I have not been there in some years.  That area got chewed up from hurricane Ian.  You might learn more if you search the newspapers and TV stations from that area.  City Data.com has a forum for that area.


----------



## feywon (Nov 27, 2022)

Manatee said:


> I have not been there in some years.  That area got chewed up from hurricane Ian.  You might learn more if you search the newspapers and TV stations from that area.  City Data.com has a forum for that area.


Good advice! My first thought was about the hurricane Ian damage. Not a good time i would think.

I lived there for a couple of years in mid 80s. But since i was a single Mom at the time i can't to speak to what it, when not trying to recover from storm damage, might be like for retirees.


----------



## Lewkat (Nov 27, 2022)

Ft. Myers right now is a mess after that last hurricane hit it head on at a Category 5.  Google Ft. Myers and see the wreck it is, along with the surrounding areas.


----------



## Liberty (Nov 29, 2022)

For 14 years we stayed in a beach front condo for a month in January on Fort Myer's Beach.

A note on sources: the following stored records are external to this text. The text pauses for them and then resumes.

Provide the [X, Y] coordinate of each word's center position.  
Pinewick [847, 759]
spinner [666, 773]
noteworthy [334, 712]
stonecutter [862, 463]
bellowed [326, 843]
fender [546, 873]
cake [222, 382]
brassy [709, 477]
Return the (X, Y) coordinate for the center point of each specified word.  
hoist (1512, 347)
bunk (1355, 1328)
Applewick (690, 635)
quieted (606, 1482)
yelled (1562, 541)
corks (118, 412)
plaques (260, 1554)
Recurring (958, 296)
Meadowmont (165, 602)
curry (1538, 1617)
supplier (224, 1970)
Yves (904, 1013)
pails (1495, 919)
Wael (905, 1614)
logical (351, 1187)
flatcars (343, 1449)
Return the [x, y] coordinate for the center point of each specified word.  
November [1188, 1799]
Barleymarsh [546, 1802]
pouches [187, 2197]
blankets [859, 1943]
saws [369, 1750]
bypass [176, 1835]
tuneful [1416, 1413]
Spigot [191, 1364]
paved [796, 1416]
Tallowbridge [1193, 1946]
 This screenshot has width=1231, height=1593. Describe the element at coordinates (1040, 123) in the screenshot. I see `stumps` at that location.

Fort Myers is not all a wreck now, but FMB is.

Have friends that have owned a "winter" residence house for years in Fort Myers (on a golf course) and there are many beautiful areas that have not had storm damage.  Its the areas closest to the Gulf waters that saw the worst damage.  

We've been going there since I was a kid.  Do recommend it.  Especially south Fort Myers.
It has grown so much though, the traffic in winter from the snow birds can be overpowering in some areas so would ask about that, for sure.  Nowhere in Florida are the Royal Palms so beautiful.  WE can thank Thomas Edison for that.  It was his winter home.


----------



## Alligatorob (Nov 29, 2022)

In my experience prices can go down after a hurricane, sometimes more than makes sense.  Not always the case.

As @Liberty says its not all destroyed, but some things are, you will need to understand what  you are getting into.  Hurricane damage is rarely as bad as the press would lead you to believe.

I like that area, but have never stayed in Ft Myers.  Last winter I spent some time in Everglades City about 80 miles south, also on the Gulf.

Don't let the hurricane scare you off, but do a bit more research than you normally would.  Any chance you could visit before making a decision?


----------



## FastTrax (Nov 29, 2022)

Ian aside, Fort Myers is second to Naples for me.











www.cityftmyers.com

www.fortmyers.org

www.fortmyersbeachfl.gov

www.fmpolice.com

www.fortmyersfire.com

www.facebook.com/ftmyers/

www.twitter.com/cityftmyers

www.instagram.com/visitfortmyers/?hl=en

www.visitfortmyers.com

www.usharbors.com/harbor/florida/fort-myers-fl/

www.gulfcoasttowncenter.com

www.city-data.com/city/Fort-Myers-Florida.html

www.city-data.com/forum/fort-myers-cape-coral-area/3093237-fort-myers-named-2019-best-place-2.html

www.shopedisonmall.com

www.edisonfordwinterestates.org

www.calusanature.org

www.55places.com/florida/city/fort-myers

www.realtor.com/realestateandhomes-search/Fort-Myers_FL

www.uphomes.com/blog/moving-to-fort-myers-fl/

https://realestate.usnews.com/places/florida/fort-myers

www.wunderground.com/weather/us/fl/fort-myers

www.broadcastify.com/listen/feed/2825

https://en.wikipedia.org/wiki/Fort_Myers,_Florida


----------



## squatting dog (Nov 30, 2022)

Some parts of Fort Meyers were spared from the worst of the hurricane, but, Fort Meyers beach area is still pretty much in shambles.  I looked for stories from 2 hours ago, 1 day ago, and 2 days ago just to get an idea of how the re-build is going. Not well when you see the post office probably won't be open until Feb.  My first link with the slide screen sure does show the destruction. 

https://www.usgs.gov/media/before-after/section-fort-myers-beach-and-after-hurricane-ian

https://www.winknews.com/2022/11/30/downtown-fort-myers-post-office-to-return-in-february/

https://nbc-2.com/news/local/2022/1...-two-months-after-hurricane-ians-destruction/


----------



## Saph (Dec 1, 2022)

Thank you all for helping. Yesterday I spoke to someone who actually lives there. Not what media says, but actual experience. 
I now understand that this winter Fort Myers is not someplace I want to visit.
Not the right conditions for a long or even a short visit.

I will try again for next winter.


----------



## Manatee (Dec 1, 2022)

You could come further up the coast, Ian swung around us and all we had was a lot of rain and a bit of wind.


----------



## Manatee (Dec 3, 2022)

Up here in Pinellas county the county publishes maps with the evacuation zones and elevation shown.  This is a good tool for buying where it is high and dry.  I expect the other coastal counties probably publish similar materials.


----------